Information provided →
------------------------------------------------------------------------

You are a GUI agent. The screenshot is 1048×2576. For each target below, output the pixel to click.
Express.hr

------------------------------------------------------------------------

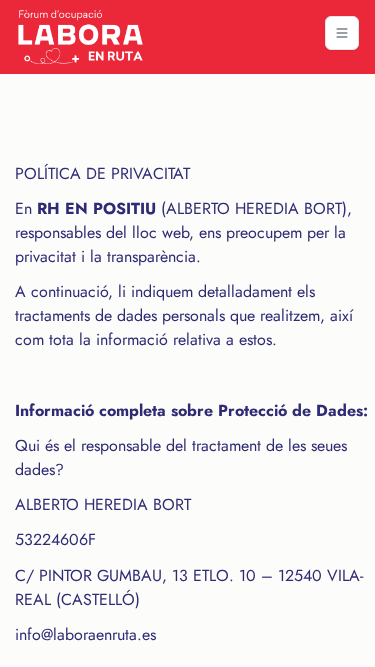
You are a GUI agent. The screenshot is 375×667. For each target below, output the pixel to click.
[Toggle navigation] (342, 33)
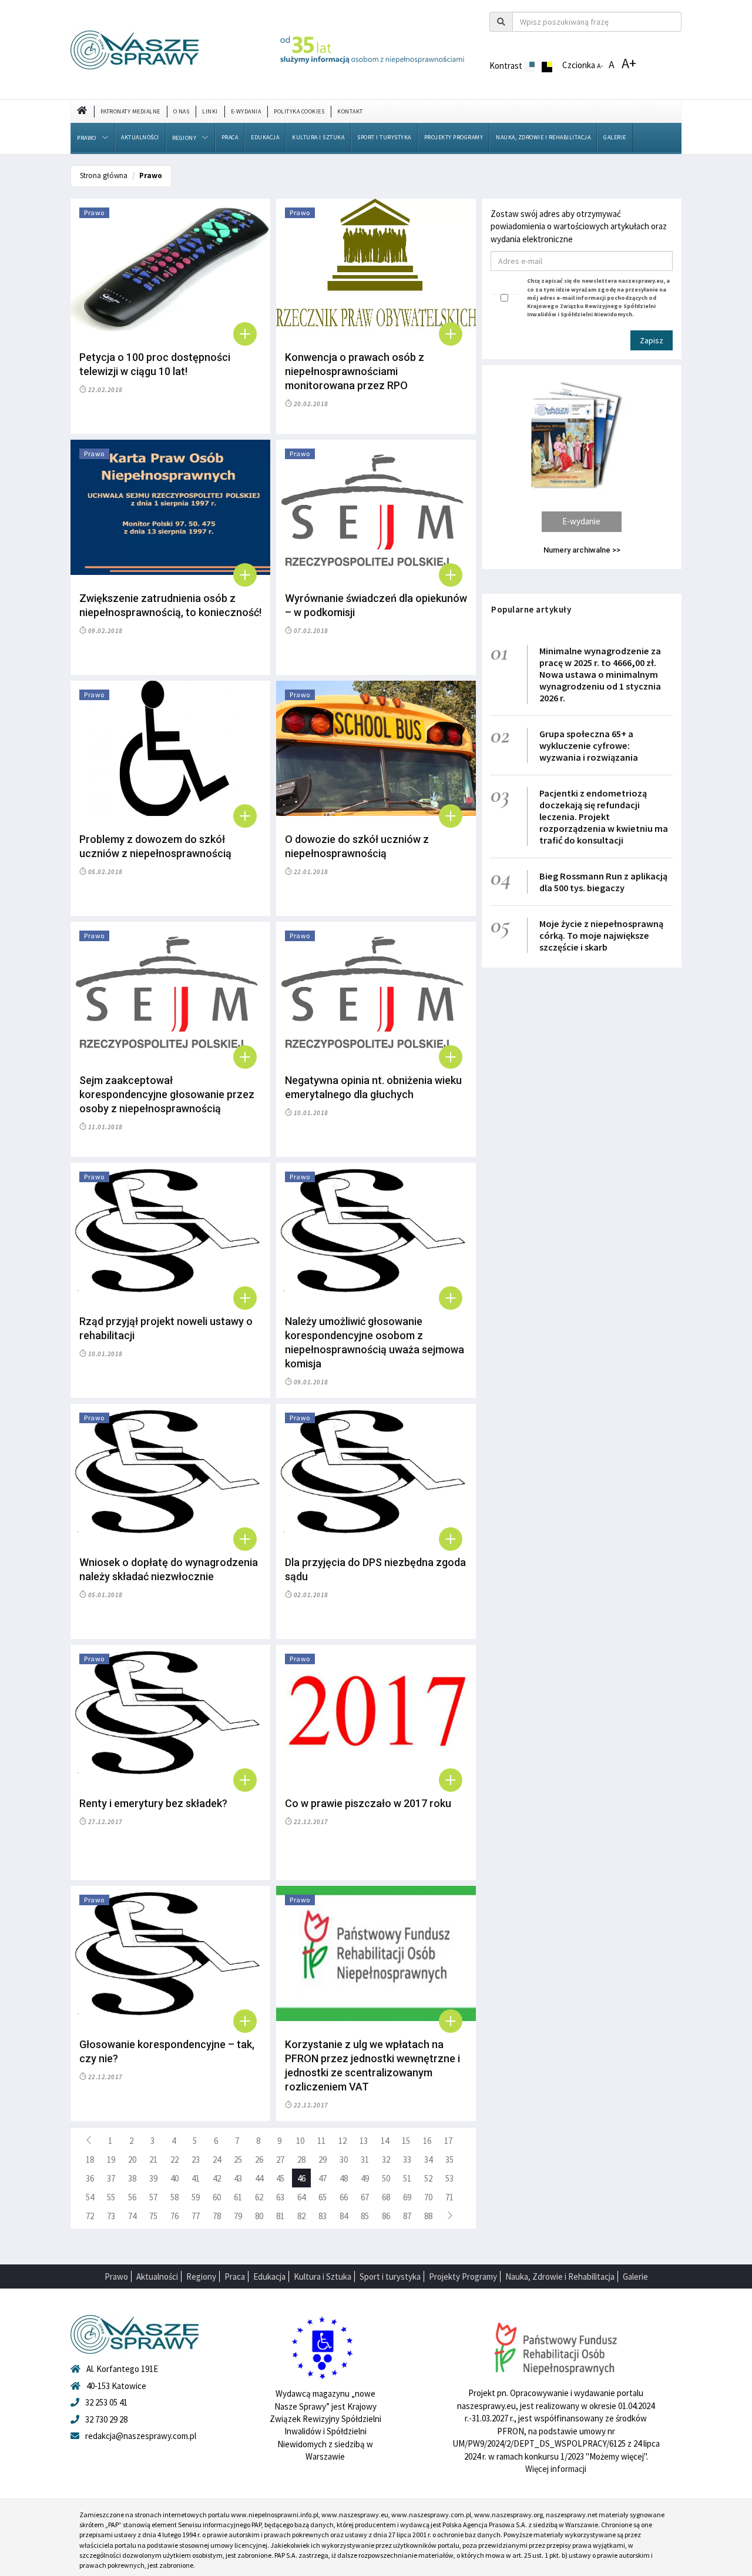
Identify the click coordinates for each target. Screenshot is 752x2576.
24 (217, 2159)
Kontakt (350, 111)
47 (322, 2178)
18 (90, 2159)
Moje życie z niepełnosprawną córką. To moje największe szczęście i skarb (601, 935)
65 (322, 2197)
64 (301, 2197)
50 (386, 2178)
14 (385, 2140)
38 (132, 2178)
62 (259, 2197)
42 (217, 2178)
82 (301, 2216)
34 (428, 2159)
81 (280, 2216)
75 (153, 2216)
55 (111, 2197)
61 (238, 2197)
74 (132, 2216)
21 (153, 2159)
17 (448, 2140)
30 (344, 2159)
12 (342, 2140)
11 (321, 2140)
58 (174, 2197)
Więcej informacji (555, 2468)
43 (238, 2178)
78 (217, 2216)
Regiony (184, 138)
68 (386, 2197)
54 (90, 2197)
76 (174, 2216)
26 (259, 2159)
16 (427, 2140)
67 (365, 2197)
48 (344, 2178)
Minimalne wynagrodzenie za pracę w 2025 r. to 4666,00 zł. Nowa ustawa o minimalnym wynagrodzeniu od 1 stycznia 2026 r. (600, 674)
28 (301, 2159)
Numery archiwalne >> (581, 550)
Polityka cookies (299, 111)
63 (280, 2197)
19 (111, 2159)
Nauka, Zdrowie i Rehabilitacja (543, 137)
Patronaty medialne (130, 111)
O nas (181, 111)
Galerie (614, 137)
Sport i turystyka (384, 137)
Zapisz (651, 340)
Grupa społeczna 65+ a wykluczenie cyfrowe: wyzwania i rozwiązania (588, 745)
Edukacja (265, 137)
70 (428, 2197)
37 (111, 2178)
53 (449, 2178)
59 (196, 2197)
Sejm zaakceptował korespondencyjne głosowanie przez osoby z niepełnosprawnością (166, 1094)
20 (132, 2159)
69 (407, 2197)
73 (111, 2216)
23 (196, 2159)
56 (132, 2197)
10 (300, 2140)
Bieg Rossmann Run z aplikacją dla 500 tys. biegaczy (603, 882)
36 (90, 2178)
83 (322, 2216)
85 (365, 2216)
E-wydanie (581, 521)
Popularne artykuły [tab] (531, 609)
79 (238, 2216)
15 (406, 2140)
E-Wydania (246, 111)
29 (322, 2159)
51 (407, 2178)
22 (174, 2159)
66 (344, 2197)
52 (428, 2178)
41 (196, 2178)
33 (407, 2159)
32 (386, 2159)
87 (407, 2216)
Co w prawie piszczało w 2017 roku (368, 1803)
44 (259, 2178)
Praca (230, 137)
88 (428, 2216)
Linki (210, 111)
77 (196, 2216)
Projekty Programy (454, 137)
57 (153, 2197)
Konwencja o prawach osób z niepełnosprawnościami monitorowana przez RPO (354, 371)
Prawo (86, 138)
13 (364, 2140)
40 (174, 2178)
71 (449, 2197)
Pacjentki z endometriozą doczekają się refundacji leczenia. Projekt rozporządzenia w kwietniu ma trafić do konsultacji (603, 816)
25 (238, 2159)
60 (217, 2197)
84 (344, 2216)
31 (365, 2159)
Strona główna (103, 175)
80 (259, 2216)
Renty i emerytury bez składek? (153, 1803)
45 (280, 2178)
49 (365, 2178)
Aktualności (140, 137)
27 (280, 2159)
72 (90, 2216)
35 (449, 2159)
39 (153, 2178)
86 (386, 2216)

------------------------------------------------------------------------

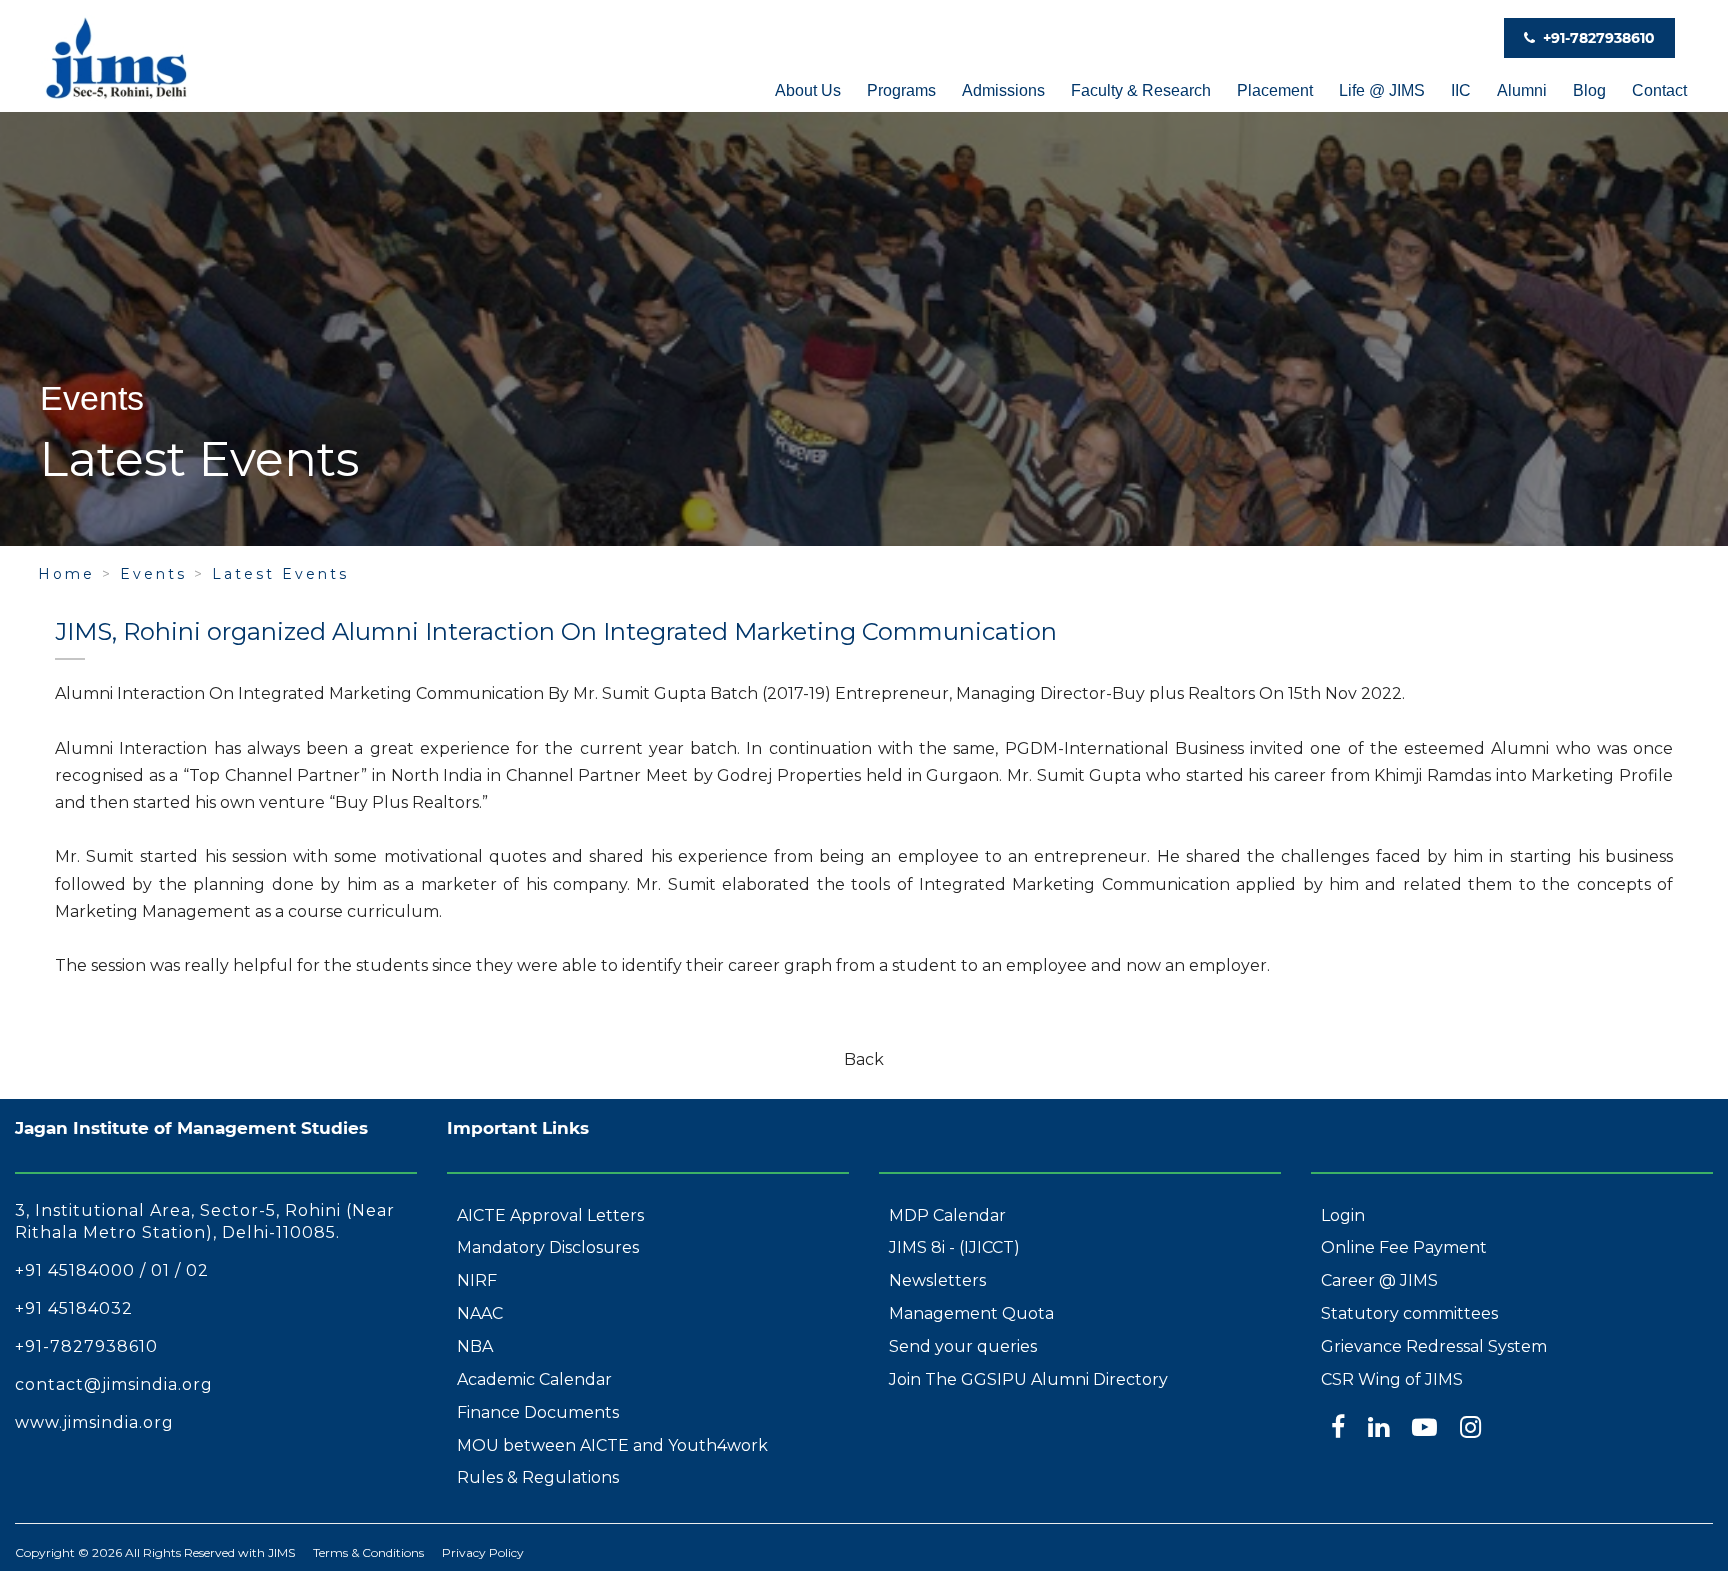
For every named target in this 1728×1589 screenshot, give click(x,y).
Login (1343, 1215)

------------------------------------------------------------------------

Reproduce exactly, and with no other material, the lines between those holding "36 (90, 2178)" and "86 (386, 2216)", inclusive.

36 (90, 2178)
83 (322, 2216)
85 (365, 2216)
E-wydanie (581, 521)
Popularne artykuły [tab] (531, 609)
79 (238, 2216)
15 (406, 2140)
E-Wydania (246, 111)
29 (322, 2159)
51 (407, 2178)
22 (174, 2159)
66 (344, 2197)
52 (428, 2178)
41 (196, 2178)
33 (407, 2159)
32 (386, 2159)
87 (407, 2216)
Co w prawie piszczało w 2017 roku (368, 1803)
44 (259, 2178)
Praca (230, 137)
88 (428, 2216)
Linki (210, 111)
77 (196, 2216)
Projekty Programy (454, 137)
57 (153, 2197)
Konwencja o prawach osób z niepełnosprawnościami monitorowana przez RPO (354, 371)
Prawo (86, 138)
13 (364, 2140)
40 (174, 2178)
71 (449, 2197)
Pacjentki z endometriozą doczekają się refundacji leczenia. Projekt rozporządzenia w kwietniu ma trafić do konsultacji (603, 816)
25 (238, 2159)
60 (217, 2197)
84 (344, 2216)
31 (365, 2159)
Strona główna (103, 175)
80 (259, 2216)
Renty i emerytury bez składek? (153, 1803)
45 (280, 2178)
49 (365, 2178)
Aktualności (140, 137)
27 (280, 2159)
72 (90, 2216)
35 (449, 2159)
39 (153, 2178)
86 (386, 2216)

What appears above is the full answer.